He founded the Connected and Autonomous Research Laboratory (CAR Lab) in 2017, which aims to become a leading research laboratory dedicated to autonomous driving software systems. The CAR lab maintains close ties with colleagues in academia and industry. Shi's research has been supported by multiple companies including Autoware Foundation, GM, Meta, Tier-IV, Toyota, and West Digital.

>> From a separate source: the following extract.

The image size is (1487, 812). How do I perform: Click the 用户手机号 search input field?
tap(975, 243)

== Professional Services ==
As a chair of IEEE Computer Society Technical Committee on the Internet (TCI) and the IEEE STC on Autonomous Driving Technologies, he has influenced the trajectory of this rapidly evolving field, and won the 2020 IEEE TCI Distinguished Service Award. His leadership role at the NSF IUCRC on electric, connected, and autonomous technology for mobility (eCAT) and his Autoware Steering Committee service display his dedication and commitment to propelling these technologies forward. In 2016, he co-founded the ACM/IEEE Symposium on Edge Computing (SEC), IEEE/ACM International Conference on Connected Health (CHASE), a venue for computer scientists and engineers to publish their work on smart and connected health. In 2023, he funded the IEEE International Conference on Mobility: Operations, Services, and Technologies (MOST), which builds upon the Connected and Autonomous Driving workshop (MetroCAD).

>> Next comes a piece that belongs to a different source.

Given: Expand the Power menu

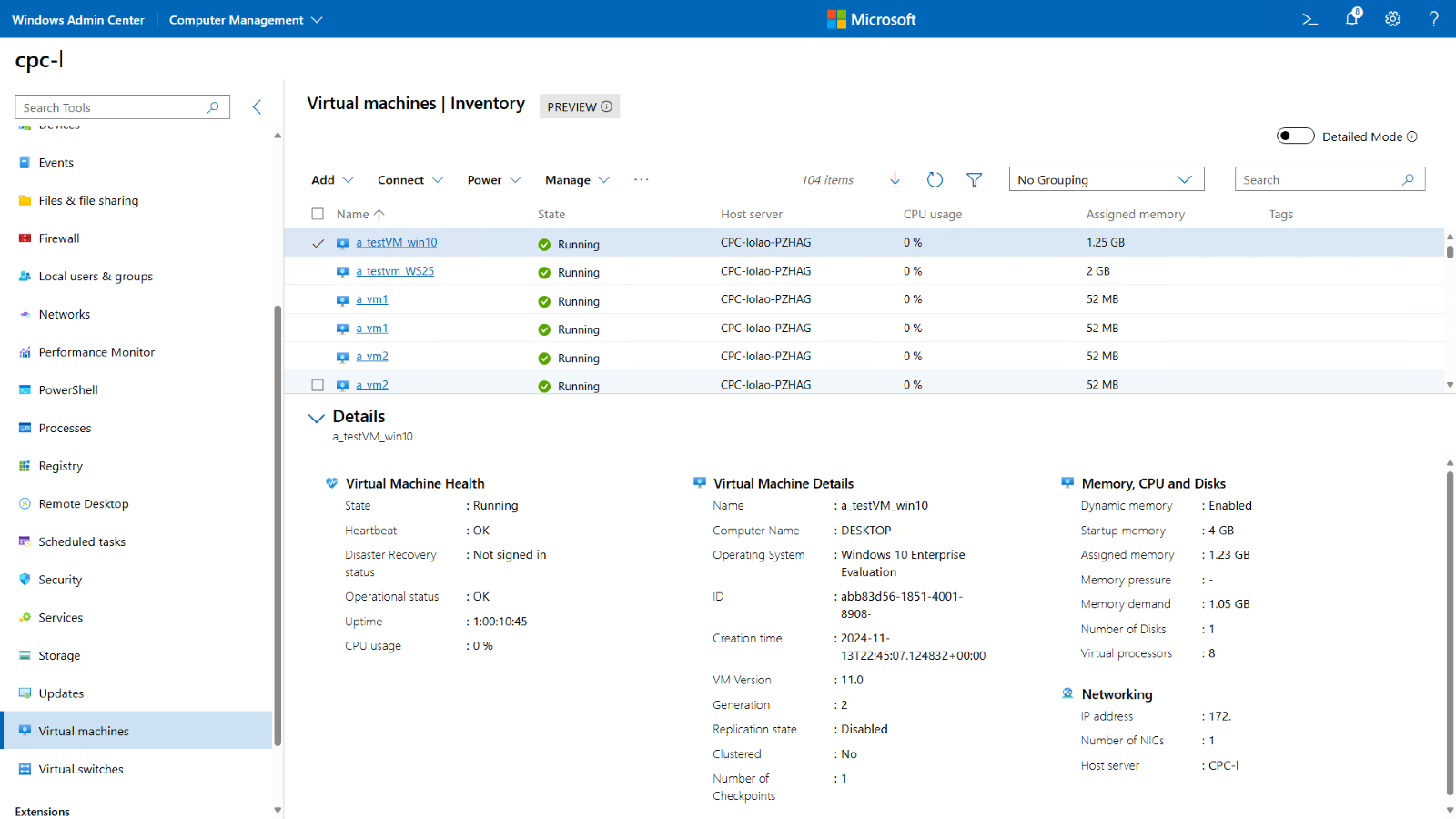Looking at the screenshot, I should [x=492, y=179].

He served as the General Chair of the 30th ACM Annual International Conference on Mobile Computing and Networking (MobiCom'24).

He is serving on the Computing Research Association's Computing Community Consortium (CCC) Council (2024-2027) and US National Science Foundation's Directorate of Computer and Information Science and Engineering (CISE) Advisory Committee (2023-2025).

== Awards and honors ==
- 2025 Clarivate Highly Cited Researchers
- 2024 - : CCC Council member
- 2023 - 2025: NSF CISE Advisory Committee
- 2022: Crain's Notable Leaders in EV
- 2020: IEEE TCI Distinguished Service Award
- 2016: IEEE Fellow
- 2016: ACM Distinguished Member
- 2007: National Science Foundation CAREER Award

== Advisees in Academia ==
- Sidi Lu (2023), College of William & Mary
- Liangkai Liu (2023), University of Michigan
- Lanyu Xu (2021), Oakland University
- Jie Cao (2018), Eastern Michigan University
- Safwan Al-Omari (2008), Loyola University Chicago
- Kewei Sha (2008), University of North Texas

== Personal life ==
Weisong Shi is married and has two children. In his spare time, he enjoys traveling and exploring new technologies.

== Selected publications and books ==
- Weisong Shi, Zheng Dong, Peipei Zhou, Physical Intelligence on the Edge: A Vision for the Decade Ahead, Journal of Computer Science and Technology (40th Anniversary Special Issue), January 2026.
- Weisong Shi and Yukai He, Introduction to Autonomous Driving, Springer, 2025.
- Lanyu Xu and Weisong Shi, Edge Computing: Systems and Applications, IEEE Press/Wiley, 2025.
- Liangkai Liu, Sidi Lu, Ren Zhong, Baofu Wu, Yongtao Yao, Qingyang Zhang, Weisong Shi, "Computing Systems for Autonomous Driving: State-of-the-Art and Challenges," IEEE Internet of Things Journal (IoTJ), Vol. 8, No. 8, April 2021. pp. 6469–6486.
- Shaoshan Liu, Liangkai Liu, Jie Tang, Bo Yu, Yifan Wang and Weisong Shi, "Edge Computing for Autonomous Driving: Opportunities and Challenges," Proceedings of the IEEE (PIEEE), Vol. 107, No. 8, August 2019. pp. 1697–1716.
- Weisong Shi, Hui Sun, Jie Cao, Quan Zhang, and Wei Liu, "边缘计算:万物互联时代新型计算模型," 计算机研究与发展, Vol. 54, No. 5, pp. 907–924. May 2017.
- Weisong Shi, Jie Cao, Quan Zhang, Youhuizi Li and Lanyu Xu, "Edge Computing: Vision and Challenges," IEEE Internet of Things Journal (IoTJ), Vol. 3, No. 5, October 2016, pp. 637–646.